* **Textauszug**

* * * * *

Interview mit Mark Tremonti von ALTER BRIDGE

 


Gute Laune trotz Interview-Marathon: Mark Tremonti (2.v.l.) und Myles Kennedy (l.)

 

Eure neue Platte firmierte eine Zeit lang unter dem Arbeitstitel "AB4", womit ihr den Gedanken des Vorgängers "AB III" aufgegriffen habt. Letztlich habt ihr euch doch gegen eine Nummerierung im Stile von Led Zeppelin entschieden.

 

Ich glaube, das wäre schlicht zu einfach und zu vorhersehbar gewesen, außerdem wollten wir der Scheibe wieder einen richtigen Namen geben. Abgesehen davon haben auch einige Fans online protestiert: "Nennt das Teil bloß nicht 'AB4'", haha.

* * * * *

* **Gespeicherte Auflistung**
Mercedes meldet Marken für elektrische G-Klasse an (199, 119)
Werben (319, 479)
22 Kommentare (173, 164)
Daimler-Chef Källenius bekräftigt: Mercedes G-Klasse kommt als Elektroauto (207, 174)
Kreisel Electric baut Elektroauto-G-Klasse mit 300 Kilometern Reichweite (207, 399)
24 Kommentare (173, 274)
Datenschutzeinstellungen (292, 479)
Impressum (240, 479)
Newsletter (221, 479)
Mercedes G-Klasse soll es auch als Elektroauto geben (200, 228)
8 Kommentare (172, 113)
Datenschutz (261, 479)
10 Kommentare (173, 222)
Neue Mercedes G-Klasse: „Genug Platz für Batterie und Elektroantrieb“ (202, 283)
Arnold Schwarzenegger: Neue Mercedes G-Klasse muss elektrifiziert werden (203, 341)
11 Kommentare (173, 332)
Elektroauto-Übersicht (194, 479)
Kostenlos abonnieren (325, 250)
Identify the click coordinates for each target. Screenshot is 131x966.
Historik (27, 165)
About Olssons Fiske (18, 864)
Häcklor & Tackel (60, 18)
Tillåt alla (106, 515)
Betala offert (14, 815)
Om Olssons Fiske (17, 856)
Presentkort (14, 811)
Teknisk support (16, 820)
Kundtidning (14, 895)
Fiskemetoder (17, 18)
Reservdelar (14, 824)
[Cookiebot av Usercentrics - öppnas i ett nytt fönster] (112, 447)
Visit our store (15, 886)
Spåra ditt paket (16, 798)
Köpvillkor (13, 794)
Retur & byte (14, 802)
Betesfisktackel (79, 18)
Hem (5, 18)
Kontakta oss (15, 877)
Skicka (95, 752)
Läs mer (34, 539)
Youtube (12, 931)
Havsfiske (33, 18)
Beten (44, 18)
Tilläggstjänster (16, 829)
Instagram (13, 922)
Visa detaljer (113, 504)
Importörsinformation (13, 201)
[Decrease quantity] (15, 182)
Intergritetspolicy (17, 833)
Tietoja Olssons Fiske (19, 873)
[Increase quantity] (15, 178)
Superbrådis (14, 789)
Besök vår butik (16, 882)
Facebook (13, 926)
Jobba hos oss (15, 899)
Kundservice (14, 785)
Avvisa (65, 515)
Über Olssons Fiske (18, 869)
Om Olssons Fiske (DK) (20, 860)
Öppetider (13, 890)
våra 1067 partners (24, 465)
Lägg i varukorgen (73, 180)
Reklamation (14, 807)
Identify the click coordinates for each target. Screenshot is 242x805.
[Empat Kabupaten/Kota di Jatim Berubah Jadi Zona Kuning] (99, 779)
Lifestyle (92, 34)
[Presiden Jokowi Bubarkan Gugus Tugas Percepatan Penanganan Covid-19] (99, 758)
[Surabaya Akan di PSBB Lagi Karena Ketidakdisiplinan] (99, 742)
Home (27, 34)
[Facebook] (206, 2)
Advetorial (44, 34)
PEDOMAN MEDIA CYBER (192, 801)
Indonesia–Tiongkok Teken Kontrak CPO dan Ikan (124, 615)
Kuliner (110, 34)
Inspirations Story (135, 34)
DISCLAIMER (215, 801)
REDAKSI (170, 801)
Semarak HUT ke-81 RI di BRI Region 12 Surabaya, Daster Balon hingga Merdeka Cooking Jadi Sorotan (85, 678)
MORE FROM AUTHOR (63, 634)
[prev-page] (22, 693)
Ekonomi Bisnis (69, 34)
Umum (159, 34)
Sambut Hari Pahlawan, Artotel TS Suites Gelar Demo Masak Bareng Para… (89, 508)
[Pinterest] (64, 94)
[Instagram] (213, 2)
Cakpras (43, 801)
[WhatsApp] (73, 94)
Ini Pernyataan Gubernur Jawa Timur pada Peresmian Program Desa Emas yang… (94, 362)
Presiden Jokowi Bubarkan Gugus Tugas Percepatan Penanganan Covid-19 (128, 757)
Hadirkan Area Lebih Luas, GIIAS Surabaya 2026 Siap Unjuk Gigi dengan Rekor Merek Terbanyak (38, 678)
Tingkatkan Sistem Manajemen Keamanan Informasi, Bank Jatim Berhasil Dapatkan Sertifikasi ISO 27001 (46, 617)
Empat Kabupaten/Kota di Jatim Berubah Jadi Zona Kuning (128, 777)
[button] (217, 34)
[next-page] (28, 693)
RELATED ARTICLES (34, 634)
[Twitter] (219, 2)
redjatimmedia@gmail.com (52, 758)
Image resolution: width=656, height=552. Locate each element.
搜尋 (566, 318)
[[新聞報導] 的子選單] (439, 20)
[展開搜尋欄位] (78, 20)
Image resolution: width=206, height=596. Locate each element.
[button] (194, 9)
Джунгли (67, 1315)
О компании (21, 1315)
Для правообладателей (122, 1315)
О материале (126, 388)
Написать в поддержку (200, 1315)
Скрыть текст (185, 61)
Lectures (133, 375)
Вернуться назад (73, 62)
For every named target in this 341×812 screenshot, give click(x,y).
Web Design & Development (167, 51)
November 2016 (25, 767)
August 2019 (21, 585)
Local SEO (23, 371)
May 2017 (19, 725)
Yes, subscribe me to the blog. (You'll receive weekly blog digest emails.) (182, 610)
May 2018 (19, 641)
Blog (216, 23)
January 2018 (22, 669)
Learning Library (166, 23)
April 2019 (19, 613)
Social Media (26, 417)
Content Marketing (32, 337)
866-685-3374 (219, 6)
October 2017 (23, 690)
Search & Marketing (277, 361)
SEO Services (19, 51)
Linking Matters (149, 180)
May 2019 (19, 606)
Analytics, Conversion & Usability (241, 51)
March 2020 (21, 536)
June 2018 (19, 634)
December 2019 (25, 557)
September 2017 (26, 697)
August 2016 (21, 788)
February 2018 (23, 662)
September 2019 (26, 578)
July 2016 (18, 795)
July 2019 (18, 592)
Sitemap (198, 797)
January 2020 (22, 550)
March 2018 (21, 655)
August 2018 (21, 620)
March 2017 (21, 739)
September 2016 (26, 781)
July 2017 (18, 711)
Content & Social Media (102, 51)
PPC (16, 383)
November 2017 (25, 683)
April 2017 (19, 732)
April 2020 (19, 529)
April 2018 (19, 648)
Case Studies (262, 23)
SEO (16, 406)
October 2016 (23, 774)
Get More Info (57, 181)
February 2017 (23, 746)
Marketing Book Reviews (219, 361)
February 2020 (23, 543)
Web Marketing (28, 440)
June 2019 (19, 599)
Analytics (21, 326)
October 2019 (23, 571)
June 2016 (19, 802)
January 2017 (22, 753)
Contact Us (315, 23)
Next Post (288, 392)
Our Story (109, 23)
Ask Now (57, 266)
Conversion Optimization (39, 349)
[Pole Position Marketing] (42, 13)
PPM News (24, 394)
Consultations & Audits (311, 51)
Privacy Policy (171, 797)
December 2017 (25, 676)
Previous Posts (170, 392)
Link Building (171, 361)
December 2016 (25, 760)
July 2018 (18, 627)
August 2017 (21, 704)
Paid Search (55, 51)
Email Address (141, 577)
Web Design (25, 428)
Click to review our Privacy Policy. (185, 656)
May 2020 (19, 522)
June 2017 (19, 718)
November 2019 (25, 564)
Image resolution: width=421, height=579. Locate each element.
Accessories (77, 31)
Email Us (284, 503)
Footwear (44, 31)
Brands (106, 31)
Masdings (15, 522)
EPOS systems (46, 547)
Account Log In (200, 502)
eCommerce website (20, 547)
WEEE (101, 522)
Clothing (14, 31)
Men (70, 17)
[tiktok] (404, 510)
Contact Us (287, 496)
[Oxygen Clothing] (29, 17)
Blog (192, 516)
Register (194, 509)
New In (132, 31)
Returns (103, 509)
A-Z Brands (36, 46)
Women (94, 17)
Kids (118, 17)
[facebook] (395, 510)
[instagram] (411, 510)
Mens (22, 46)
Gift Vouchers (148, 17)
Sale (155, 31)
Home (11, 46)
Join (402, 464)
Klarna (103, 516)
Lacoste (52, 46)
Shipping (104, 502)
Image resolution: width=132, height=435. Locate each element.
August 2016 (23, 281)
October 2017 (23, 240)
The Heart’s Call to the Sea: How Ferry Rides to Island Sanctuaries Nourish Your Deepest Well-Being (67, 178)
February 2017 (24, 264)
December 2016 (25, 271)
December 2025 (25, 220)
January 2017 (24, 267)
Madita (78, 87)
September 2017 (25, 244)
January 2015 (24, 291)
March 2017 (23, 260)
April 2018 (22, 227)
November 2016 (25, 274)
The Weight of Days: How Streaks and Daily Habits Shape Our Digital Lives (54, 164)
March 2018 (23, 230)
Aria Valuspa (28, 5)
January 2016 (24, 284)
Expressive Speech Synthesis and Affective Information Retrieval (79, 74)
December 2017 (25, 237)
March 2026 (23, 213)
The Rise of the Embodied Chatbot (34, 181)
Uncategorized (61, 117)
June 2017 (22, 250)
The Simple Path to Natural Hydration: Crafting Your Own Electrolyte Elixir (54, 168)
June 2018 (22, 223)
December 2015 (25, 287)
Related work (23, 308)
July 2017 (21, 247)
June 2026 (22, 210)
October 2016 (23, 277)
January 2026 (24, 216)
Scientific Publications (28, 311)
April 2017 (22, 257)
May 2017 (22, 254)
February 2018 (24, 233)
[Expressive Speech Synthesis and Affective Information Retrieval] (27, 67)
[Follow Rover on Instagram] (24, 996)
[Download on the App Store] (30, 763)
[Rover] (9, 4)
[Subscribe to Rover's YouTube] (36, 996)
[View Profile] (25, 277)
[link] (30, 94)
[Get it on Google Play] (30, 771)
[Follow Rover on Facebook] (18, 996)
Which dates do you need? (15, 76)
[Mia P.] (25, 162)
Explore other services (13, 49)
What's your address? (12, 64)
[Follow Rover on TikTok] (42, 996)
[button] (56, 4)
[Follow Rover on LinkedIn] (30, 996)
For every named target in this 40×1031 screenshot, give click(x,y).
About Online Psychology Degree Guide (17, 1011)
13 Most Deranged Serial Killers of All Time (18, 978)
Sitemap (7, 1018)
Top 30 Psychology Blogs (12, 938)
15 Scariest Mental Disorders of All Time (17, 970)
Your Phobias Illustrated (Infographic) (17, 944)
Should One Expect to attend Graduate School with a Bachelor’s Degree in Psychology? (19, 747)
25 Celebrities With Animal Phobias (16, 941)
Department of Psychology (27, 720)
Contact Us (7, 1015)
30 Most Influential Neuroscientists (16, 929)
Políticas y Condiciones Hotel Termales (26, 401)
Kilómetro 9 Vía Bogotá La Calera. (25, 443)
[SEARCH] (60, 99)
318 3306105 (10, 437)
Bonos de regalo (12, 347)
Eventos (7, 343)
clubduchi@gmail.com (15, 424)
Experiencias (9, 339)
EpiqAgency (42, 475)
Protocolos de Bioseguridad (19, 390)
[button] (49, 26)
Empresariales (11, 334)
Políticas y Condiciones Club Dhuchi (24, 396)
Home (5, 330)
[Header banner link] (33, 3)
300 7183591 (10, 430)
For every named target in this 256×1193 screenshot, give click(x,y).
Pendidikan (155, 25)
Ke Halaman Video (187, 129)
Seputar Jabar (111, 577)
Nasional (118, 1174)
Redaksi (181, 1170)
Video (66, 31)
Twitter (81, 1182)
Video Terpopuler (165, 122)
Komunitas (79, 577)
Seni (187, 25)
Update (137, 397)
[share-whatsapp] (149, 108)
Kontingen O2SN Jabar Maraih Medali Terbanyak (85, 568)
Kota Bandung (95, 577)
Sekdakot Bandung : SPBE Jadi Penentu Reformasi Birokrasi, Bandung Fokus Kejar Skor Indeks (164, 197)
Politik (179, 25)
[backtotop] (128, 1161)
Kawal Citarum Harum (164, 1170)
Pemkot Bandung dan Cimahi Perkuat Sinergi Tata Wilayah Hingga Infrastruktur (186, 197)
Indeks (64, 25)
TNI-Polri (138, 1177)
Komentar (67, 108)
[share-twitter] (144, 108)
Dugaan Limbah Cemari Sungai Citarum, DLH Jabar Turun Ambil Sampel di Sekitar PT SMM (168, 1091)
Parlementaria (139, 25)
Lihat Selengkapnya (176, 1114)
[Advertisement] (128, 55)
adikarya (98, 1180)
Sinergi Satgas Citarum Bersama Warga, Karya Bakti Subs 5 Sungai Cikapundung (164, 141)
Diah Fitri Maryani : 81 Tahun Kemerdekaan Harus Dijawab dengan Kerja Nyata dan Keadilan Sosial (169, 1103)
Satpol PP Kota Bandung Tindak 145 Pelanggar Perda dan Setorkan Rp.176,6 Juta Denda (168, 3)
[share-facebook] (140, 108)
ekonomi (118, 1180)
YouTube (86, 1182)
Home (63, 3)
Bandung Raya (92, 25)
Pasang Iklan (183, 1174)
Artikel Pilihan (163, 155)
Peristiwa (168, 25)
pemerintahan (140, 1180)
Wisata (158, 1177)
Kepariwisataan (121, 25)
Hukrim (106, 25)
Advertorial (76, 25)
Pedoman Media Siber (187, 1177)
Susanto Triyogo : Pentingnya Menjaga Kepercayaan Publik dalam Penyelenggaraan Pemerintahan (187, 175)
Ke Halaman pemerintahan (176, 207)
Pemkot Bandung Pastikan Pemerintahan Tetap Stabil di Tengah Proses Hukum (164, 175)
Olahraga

* * * * *

* **Arbeitsanweisungen**
- a) Gib aus dem Interview mit Mark Tremonti den Abschnitt von „Gute Laune trotz“ bis einschließlich „Led Zeppelin entschieden.“ wortgetreu wieder.
- b) Beantworte kurz diese Fragen zum Interview mit Mark Tremonti:
(i) Wer ist laut Bildunterschrift ganz links zu sehen?
(ii) Wie hieß die Vorgängerplatte, deren Gedanken der Arbeitstitel aufgriff?
(iii) Was verlangten laut Tremonti einige Fans online?

* **Lösungen**
- a)
Gute Laune trotz Interview-Marathon: Mark Tremonti (2.v.l.) und Myles Kennedy (l.)

 

Eure neue Platte firmierte eine Zeit lang unter dem Arbeitstitel "AB4", womit ihr den Gedanken des Vorgängers "AB III" aufgegriffen habt. Letztlich habt ihr euch doch gegen eine Nummerierung im Stile von Led Zeppelin entschieden.

- b)
(i) Myles Kennedy
(ii) „AB III“
(iii) Die Platte bloß nicht „AB4“ zu nennen.